Exercise directions -> What you return must match every record word for word.
____ Raw data
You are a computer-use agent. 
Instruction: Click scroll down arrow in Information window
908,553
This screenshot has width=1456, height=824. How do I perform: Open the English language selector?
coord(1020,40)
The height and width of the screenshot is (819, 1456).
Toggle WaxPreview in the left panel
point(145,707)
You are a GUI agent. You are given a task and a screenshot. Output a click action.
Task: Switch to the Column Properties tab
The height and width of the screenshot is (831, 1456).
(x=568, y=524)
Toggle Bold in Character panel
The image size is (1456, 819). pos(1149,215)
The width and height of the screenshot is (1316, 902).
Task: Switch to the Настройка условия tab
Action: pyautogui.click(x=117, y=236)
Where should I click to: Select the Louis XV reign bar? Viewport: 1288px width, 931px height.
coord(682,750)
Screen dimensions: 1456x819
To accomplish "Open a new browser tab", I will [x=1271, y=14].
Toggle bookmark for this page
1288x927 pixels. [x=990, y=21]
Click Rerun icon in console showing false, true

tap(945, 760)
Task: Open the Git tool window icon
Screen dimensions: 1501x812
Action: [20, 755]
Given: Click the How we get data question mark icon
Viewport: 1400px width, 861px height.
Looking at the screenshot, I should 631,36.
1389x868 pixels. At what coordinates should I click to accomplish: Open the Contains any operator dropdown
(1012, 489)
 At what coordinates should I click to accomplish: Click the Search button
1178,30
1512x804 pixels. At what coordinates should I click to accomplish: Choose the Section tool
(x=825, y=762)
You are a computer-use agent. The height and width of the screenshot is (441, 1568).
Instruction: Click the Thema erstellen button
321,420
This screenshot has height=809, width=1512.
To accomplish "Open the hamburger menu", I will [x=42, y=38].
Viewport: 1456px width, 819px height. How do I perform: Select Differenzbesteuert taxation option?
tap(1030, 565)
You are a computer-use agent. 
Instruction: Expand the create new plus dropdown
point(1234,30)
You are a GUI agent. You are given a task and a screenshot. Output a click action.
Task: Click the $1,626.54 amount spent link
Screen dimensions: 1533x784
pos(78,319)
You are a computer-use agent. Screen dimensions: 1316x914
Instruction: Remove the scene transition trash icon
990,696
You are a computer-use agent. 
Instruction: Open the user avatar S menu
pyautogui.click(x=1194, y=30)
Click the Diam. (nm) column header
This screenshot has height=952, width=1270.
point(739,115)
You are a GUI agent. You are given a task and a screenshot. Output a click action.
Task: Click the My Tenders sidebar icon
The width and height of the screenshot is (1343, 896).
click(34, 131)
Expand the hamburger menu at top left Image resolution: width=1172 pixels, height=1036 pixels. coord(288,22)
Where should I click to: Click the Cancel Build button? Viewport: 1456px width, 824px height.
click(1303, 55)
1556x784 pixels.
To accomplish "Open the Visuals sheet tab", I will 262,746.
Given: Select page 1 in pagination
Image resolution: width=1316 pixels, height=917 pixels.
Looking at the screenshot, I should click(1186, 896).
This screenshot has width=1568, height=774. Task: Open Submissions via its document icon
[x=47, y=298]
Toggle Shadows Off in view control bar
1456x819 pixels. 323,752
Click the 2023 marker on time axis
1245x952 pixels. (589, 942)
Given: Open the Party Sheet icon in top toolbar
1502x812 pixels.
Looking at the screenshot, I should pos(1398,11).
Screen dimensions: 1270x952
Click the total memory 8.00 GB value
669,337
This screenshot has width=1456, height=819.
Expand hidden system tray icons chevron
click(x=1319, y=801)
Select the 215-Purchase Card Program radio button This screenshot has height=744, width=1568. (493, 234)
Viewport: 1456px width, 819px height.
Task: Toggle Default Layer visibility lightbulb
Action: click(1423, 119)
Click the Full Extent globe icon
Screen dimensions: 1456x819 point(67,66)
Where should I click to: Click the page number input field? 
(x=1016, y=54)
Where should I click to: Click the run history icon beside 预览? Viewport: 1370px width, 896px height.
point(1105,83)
________
Answer ->
You are a computer-use agent. 
Instruction: Click scroll down arrow in Information window
908,553
This screenshot has width=1456, height=824. How do I perform: Open the English language selector?
coord(1020,40)
The height and width of the screenshot is (819, 1456).
Toggle WaxPreview in the left panel
point(145,707)
You are a GUI agent. You are given a task and a screenshot. Output a click action.
Task: Switch to the Column Properties tab
The height and width of the screenshot is (831, 1456).
(x=568, y=524)
Toggle Bold in Character panel
The image size is (1456, 819). pos(1149,215)
The width and height of the screenshot is (1316, 902).
Task: Switch to the Настройка условия tab
Action: pyautogui.click(x=117, y=236)
Where should I click to: Select the Louis XV reign bar? Viewport: 1288px width, 931px height.
coord(682,750)
Screen dimensions: 1456x819
To accomplish "Open a new browser tab", I will [x=1271, y=14].
Toggle bookmark for this page
1288x927 pixels. [x=990, y=21]
Click Rerun icon in console showing false, true

tap(945, 760)
Task: Open the Git tool window icon
Screen dimensions: 1501x812
Action: [20, 755]
Given: Click the How we get data question mark icon
Viewport: 1400px width, 861px height.
Looking at the screenshot, I should 631,36.
1389x868 pixels. At what coordinates should I click to accomplish: Open the Contains any operator dropdown
(1012, 489)
 At what coordinates should I click to accomplish: Click the Search button
1178,30
1512x804 pixels. At what coordinates should I click to accomplish: Choose the Section tool
(x=825, y=762)
You are a computer-use agent. The height and width of the screenshot is (441, 1568).
Instruction: Click the Thema erstellen button
321,420
This screenshot has height=809, width=1512.
To accomplish "Open the hamburger menu", I will [x=42, y=38].
Viewport: 1456px width, 819px height. How do I perform: Select Differenzbesteuert taxation option?
tap(1030, 565)
You are a computer-use agent. 
Instruction: Expand the create new plus dropdown
point(1234,30)
You are a GUI agent. You are given a task and a screenshot. Output a click action.
Task: Click the $1,626.54 amount spent link
Screen dimensions: 1533x784
pos(78,319)
You are a computer-use agent. Screen dimensions: 1316x914
Instruction: Remove the scene transition trash icon
990,696
You are a computer-use agent. 
Instruction: Open the user avatar S menu
pyautogui.click(x=1194, y=30)
Click the Diam. (nm) column header
This screenshot has height=952, width=1270.
point(739,115)
You are a GUI agent. You are given a task and a screenshot. Output a click action.
Task: Click the My Tenders sidebar icon
The width and height of the screenshot is (1343, 896).
click(34, 131)
Expand the hamburger menu at top left Image resolution: width=1172 pixels, height=1036 pixels. coord(288,22)
Where should I click to: Click the Cancel Build button? Viewport: 1456px width, 824px height.
click(1303, 55)
1556x784 pixels.
To accomplish "Open the Visuals sheet tab", I will 262,746.
Given: Select page 1 in pagination
Image resolution: width=1316 pixels, height=917 pixels.
Looking at the screenshot, I should click(1186, 896).
This screenshot has width=1568, height=774. Task: Open Submissions via its document icon
[x=47, y=298]
Toggle Shadows Off in view control bar
1456x819 pixels. 323,752
Click the 2023 marker on time axis
1245x952 pixels. (589, 942)
Given: Open the Party Sheet icon in top toolbar
1502x812 pixels.
Looking at the screenshot, I should pos(1398,11).
Screen dimensions: 1270x952
Click the total memory 8.00 GB value
669,337
This screenshot has width=1456, height=819.
Expand hidden system tray icons chevron
click(x=1319, y=801)
Select the 215-Purchase Card Program radio button This screenshot has height=744, width=1568. (493, 234)
Viewport: 1456px width, 819px height.
Task: Toggle Default Layer visibility lightbulb
Action: click(1423, 119)
Click the Full Extent globe icon
Screen dimensions: 1456x819 point(67,66)
Where should I click to: Click the page number input field? 
(x=1016, y=54)
Where should I click to: Click the run history icon beside 预览? Viewport: 1370px width, 896px height.
point(1105,83)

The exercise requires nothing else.